Recipe adapted from: The Kitchn
- 1/4 cup honey – warmed if not a runny consistency
- 1 egg
- 2 cups yogurt – or buttermilk
- 2 tablespoons melted butter
- 3 cups all-purpose flour
- 1/2 teaspoon baking powder
- 2 teaspoons baking soda
- 2 teaspoons kosher salt
- 2–3 tablespoons Everything But the Bagel Seasoning – or other seeds (optional)
- Preheat your oven to 350 degrees.
- Prepare a 9×5 loaf pan by spraying cooking spray and then lining with a sheet of parchment paper, allowing the sides to spill over each side. The parchment isn’t necessary if you spray, but I like that it gives a way to easily remove the bread to cool once baked.
- In a large bowl, combine your wet ingredients: honey, egg, yogurt butter.
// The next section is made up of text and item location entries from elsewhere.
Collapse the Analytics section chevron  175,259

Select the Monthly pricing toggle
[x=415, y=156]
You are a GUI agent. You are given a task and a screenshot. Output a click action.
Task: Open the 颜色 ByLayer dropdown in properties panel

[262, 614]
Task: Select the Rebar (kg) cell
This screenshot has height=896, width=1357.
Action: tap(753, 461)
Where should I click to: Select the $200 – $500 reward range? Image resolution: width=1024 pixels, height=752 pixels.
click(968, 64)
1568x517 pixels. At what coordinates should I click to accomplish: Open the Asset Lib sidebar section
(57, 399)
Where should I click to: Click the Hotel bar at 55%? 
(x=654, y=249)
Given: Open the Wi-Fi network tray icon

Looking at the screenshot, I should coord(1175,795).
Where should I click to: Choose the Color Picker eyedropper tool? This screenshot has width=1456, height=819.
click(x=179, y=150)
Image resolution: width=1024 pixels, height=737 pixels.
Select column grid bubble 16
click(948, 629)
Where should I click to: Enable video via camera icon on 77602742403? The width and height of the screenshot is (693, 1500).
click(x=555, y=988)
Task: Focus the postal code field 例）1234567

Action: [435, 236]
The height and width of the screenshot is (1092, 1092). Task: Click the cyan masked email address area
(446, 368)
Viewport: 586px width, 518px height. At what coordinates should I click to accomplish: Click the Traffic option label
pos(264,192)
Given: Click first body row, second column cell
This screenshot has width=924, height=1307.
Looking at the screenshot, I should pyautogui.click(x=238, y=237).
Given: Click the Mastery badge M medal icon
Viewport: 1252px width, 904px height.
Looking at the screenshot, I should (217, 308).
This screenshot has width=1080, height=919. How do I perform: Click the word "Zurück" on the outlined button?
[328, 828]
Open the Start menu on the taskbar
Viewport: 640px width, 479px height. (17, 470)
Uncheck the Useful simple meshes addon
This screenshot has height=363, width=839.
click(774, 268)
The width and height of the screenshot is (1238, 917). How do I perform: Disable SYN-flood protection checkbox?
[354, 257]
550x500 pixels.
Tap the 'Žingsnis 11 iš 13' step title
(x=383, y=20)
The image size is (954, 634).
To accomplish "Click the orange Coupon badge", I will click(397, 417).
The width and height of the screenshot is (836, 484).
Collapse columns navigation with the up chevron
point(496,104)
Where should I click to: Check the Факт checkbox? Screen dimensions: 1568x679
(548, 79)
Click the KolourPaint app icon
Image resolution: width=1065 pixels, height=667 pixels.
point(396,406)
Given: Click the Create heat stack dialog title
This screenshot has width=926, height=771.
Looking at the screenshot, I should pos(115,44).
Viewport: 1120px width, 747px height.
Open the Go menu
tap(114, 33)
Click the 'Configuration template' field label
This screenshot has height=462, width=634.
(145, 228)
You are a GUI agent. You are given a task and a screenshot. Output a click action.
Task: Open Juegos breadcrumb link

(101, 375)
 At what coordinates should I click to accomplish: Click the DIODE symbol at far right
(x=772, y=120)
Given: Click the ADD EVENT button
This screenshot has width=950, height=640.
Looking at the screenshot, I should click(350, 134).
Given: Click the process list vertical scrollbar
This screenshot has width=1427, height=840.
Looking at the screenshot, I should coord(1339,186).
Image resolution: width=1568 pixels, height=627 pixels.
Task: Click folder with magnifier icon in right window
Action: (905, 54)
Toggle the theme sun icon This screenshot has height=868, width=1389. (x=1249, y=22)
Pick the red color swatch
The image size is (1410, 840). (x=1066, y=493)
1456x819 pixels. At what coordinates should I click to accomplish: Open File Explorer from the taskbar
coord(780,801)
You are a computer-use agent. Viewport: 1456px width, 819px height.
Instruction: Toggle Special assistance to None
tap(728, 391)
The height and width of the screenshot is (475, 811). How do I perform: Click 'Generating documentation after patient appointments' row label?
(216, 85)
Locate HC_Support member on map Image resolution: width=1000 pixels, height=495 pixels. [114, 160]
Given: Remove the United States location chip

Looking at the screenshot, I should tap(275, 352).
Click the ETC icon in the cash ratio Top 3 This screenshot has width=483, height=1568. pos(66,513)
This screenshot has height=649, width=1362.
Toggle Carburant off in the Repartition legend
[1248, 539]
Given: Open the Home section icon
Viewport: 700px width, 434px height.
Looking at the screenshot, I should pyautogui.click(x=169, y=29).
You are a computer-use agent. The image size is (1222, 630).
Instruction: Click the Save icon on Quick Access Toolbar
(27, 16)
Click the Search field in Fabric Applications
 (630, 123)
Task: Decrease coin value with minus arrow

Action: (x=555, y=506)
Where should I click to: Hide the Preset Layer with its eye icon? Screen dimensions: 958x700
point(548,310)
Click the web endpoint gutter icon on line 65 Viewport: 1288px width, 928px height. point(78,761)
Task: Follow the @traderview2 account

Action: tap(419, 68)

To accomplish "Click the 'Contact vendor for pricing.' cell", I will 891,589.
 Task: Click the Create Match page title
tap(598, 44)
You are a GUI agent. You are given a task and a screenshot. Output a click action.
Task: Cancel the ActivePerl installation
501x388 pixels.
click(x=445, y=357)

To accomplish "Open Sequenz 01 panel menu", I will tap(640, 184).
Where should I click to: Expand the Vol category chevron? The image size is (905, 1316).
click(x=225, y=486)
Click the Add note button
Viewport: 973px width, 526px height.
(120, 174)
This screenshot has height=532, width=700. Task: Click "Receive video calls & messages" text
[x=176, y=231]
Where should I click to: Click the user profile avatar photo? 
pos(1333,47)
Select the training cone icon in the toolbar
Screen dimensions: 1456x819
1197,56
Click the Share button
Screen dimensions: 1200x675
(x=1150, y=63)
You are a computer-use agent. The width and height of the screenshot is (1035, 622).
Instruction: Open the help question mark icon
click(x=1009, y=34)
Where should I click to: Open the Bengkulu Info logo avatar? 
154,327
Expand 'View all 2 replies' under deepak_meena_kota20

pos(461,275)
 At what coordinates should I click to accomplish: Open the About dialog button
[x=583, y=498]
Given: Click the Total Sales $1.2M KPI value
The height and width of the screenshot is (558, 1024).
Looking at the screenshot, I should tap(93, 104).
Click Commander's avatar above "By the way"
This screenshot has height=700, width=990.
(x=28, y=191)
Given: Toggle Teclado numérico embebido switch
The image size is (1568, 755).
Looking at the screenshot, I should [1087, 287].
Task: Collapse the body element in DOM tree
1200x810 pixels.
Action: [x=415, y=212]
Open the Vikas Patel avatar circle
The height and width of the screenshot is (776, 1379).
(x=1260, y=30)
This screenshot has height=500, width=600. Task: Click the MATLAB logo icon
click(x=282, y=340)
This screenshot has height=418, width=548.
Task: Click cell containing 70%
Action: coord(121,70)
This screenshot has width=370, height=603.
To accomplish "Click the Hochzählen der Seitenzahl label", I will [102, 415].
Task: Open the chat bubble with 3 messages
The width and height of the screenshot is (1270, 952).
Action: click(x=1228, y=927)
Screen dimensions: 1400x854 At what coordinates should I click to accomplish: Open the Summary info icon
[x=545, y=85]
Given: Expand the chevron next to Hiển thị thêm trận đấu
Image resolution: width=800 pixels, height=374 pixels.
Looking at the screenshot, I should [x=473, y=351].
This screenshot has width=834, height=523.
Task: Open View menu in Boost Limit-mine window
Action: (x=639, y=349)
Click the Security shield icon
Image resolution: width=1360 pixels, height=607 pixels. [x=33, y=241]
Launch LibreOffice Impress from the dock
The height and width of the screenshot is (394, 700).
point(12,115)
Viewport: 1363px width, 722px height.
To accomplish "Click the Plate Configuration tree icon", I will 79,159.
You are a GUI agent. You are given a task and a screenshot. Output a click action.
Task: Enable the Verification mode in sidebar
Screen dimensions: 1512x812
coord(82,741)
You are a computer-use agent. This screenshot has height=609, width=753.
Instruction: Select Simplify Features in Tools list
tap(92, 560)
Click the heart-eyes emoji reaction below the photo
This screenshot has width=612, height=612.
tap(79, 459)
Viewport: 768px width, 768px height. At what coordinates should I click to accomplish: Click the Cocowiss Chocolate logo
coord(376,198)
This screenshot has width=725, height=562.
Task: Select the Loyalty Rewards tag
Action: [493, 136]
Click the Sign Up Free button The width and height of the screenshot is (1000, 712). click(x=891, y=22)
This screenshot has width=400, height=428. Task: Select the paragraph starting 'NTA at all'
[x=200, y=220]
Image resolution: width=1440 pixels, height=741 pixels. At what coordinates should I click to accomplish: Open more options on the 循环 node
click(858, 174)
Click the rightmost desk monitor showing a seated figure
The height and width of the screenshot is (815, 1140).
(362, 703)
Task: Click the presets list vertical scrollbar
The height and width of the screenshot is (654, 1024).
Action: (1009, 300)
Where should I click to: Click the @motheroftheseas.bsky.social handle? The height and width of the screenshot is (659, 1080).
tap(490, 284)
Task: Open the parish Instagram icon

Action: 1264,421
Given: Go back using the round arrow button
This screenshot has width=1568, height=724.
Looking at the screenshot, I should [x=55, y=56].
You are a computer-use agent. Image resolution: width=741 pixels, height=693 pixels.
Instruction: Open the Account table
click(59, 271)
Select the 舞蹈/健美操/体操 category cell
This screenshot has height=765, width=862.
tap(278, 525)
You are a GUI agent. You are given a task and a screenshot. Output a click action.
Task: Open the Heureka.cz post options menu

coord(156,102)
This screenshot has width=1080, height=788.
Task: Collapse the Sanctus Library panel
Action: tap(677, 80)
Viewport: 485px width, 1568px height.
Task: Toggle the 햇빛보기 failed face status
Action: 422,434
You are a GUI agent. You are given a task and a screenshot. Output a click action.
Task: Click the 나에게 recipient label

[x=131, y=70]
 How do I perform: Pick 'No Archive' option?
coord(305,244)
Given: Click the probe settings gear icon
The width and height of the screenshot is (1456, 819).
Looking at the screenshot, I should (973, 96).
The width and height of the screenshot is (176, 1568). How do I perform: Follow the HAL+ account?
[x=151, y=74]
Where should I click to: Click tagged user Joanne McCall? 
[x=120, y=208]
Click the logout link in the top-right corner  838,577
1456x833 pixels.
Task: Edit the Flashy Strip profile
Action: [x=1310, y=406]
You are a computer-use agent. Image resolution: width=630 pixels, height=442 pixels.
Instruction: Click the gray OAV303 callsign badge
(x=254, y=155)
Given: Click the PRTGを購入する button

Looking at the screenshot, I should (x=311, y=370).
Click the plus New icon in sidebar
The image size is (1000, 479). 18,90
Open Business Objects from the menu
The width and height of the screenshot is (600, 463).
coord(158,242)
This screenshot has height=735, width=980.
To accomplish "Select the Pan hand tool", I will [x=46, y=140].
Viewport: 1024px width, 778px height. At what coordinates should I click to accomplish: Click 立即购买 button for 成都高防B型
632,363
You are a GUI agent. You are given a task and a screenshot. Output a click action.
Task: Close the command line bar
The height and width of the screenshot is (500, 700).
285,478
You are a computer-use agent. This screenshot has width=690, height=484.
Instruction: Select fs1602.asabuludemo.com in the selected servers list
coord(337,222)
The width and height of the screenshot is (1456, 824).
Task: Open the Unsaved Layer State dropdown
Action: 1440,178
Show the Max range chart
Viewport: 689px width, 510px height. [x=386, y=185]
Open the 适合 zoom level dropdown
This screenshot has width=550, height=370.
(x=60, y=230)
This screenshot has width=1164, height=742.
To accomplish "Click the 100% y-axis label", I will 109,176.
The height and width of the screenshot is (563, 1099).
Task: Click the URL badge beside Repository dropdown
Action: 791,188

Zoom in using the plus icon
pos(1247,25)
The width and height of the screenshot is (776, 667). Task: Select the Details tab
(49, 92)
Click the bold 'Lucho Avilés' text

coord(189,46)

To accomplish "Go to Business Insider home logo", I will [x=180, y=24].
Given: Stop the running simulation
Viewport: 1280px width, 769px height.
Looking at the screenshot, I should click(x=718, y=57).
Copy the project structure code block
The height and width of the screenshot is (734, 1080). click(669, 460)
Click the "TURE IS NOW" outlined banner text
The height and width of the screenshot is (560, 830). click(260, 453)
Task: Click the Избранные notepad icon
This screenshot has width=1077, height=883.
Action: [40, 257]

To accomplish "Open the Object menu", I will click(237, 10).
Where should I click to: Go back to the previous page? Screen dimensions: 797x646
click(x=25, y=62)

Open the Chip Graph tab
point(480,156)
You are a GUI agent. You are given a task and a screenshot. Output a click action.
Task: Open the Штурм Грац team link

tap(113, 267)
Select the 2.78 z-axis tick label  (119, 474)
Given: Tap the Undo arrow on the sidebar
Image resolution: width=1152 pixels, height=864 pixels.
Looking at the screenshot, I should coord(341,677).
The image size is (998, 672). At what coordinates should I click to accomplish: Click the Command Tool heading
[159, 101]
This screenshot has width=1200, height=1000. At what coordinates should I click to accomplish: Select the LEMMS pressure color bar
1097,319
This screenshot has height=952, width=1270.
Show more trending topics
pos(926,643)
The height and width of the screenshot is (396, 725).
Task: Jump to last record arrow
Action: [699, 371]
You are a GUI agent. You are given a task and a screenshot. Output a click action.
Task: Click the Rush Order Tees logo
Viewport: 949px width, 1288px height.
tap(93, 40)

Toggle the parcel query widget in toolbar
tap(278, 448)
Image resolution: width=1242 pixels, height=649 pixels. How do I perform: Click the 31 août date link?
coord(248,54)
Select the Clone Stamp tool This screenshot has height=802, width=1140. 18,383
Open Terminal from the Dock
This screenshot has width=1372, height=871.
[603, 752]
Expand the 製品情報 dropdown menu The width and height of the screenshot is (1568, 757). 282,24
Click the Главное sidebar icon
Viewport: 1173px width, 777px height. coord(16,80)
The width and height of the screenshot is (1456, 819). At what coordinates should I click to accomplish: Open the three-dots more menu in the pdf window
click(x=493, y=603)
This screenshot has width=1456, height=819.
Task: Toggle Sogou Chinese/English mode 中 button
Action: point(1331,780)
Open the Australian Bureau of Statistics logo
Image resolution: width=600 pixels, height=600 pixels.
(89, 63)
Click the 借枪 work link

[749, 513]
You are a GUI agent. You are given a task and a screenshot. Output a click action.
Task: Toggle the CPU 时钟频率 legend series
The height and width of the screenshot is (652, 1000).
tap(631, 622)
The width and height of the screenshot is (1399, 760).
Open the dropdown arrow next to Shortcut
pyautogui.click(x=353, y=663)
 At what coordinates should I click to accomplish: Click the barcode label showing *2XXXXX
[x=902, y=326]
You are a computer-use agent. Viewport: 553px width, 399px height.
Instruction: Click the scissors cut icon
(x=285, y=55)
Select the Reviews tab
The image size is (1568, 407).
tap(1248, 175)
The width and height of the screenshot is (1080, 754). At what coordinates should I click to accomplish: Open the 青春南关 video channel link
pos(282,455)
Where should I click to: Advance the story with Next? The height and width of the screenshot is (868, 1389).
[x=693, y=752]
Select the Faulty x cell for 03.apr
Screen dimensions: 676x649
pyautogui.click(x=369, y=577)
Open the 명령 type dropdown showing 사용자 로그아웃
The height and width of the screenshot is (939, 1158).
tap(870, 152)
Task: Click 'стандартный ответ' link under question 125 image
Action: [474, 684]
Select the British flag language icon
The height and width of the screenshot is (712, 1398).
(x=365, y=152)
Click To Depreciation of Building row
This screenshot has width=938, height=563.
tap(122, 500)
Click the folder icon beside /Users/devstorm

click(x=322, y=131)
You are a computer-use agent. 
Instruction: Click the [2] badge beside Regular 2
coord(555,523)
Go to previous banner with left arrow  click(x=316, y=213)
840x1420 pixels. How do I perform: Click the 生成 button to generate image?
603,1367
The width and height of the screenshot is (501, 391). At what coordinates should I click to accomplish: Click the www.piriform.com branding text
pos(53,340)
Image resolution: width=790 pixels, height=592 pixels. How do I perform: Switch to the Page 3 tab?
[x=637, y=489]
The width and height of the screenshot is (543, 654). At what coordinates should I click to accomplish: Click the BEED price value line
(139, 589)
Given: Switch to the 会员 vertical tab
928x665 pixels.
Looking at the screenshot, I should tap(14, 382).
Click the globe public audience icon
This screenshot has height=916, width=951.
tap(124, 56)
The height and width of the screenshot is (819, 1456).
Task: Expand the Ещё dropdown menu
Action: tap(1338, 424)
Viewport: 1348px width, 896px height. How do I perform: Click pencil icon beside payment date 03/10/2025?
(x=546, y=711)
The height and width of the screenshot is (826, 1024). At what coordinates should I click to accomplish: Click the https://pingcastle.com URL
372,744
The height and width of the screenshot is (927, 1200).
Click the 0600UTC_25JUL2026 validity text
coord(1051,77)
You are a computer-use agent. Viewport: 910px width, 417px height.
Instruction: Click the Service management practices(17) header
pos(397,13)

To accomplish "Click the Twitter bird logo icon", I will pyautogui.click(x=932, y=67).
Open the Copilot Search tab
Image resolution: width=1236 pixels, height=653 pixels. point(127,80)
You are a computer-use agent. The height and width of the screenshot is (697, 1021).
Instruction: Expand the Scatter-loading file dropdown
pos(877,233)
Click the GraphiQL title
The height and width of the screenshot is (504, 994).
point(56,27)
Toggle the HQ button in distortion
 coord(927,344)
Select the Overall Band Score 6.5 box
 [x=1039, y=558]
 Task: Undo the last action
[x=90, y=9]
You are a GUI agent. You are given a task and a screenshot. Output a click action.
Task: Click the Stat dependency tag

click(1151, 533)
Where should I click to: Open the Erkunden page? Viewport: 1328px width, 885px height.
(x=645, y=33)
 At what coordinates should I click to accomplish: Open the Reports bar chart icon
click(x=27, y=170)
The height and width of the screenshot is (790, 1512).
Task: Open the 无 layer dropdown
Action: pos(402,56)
Using a spatula, mix until combined.
- Next add in your dry ingredients: flour, baking powder, baking soda and salt.
- Your dough should just come together and appear shaggy.
- Pour into your prepared loaf pan and smooth gently with your spatula or knife.
- Sprinkle with any of your toppings: seeds, salt, etc.
- Bake in preheated oven on center rack for 50-60 minutes. Just like a cake, you’ll want to check the inside with a tester to make sure it’s fully cooked. Insert into center of bread and make sure it comes out clean.
- Once baked, remove from oven and allow to cool for 5 minutes. Then using sides of parchment, life and allow to cool fully on wire rack.
- Enjoy after it has cooled for at least 30 minutes.
- You can substitute brown sugar for honey
- You can use a flax egg in place of a traditional egg: 1 tablespoon ground flax seed + 3 tablespoons of water – let sit for 10 minutes
- If you don’t have yogurt or buttermilk, create your own. Add 1/4 cup white vinegar or lemon juice and 1 3/4 cup milk (whole milk is preferred but 2% would work) allow to sit for 5 minutes to “sour” use in place of yogurt or traditional buttermilk
- Any neutral oil can be substituted for melted butter
- You can absolutely use bread flour 1:1 in this recipe. If wanting to add wheat flour, sub only 1 or 1 1/2 cups and the rest should remain traditional flour. I have not tested any gluten free flours in this recipe.